William Jacobson at Legal Insurrection has started a bit of a kerfuffle by accusing Elizabeth Warren of practicing law without a license. She was never licensed in Massachusetts, and wasn’t required to be in order to teach law. His accusations center around her filing of briefs and giving of advice in various federal court cases.
Massachusetts Lawyers’ Weekly now has a poll out asking whether Warren should be investigated. http://masslawyersweekly.com/
At the same time, MLW itself basically admits the accusations are bogus.

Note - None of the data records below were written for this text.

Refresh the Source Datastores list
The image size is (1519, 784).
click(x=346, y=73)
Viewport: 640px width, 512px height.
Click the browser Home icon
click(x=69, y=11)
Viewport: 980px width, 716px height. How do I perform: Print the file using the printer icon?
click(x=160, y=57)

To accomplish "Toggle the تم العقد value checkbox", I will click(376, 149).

Massachusetts Rule of Professional Conduct 5.5(d) provides that: “A lawyer admitted in another United States jurisdiction, and not disbarred or suspended from practice in any jurisdiction, may provide legal services in this jurisdiction that: …
(2) are services that the lawyer is authorized to provide by federal law or other law of this jurisdiction.”

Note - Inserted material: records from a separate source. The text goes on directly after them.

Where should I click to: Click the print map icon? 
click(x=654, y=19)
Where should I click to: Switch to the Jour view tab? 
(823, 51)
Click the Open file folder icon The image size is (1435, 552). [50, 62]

Warren was admitted to practice law in New Jersey in 1977 and “resigned without prejudice” this year, according to Jacobson. He speculates, without providing any evidence, that she may have let her license lapse at some point in between. While we’re playing this game, I speculate without evidence that he’s an illegal Canadian immigrant and should be deported. Where’s the birth certificate?
So all available evidence indicates she was admitted to practice in another US jurisdiction. The remaining question is whether federal law gave her the right to represent clients before the Court of Appeals for the First Circuit, the only case Jacobson cites where she practiced before a court even arguably “within this jurisdiction.”
So let’s look at the First Circuit’s rules. Rule 46.0(a)(1) states “An attorney is eligible for admission to the bar of a court of appeals if that attorney is of good moral and professional character and is admitted to practice before the Supreme Court of the United States, the highest court of a state [emphasis mine], another United States court of appeals, or a United States district court…” And since Rule 46.0(a)(3) allows an applicant to be admitted “by oral motion in open court”, there is no reason to believe there would be written evidence of Warren’s admission to practice before the first circuit, there’s no need to be alarmed by the absence of such. It’s basically just a formality, so the fact that she was able to appear as counsel in a 1st Circuit case is the best indicator that she met that requirement.
Warren was licensed to practice in another state and federal law allowed her to practice before the First Circuit. There is no substance to these accusations at all. So go vote no in the poll, and if someone tells you about this unlicensed practice of law story, tell them it’s false.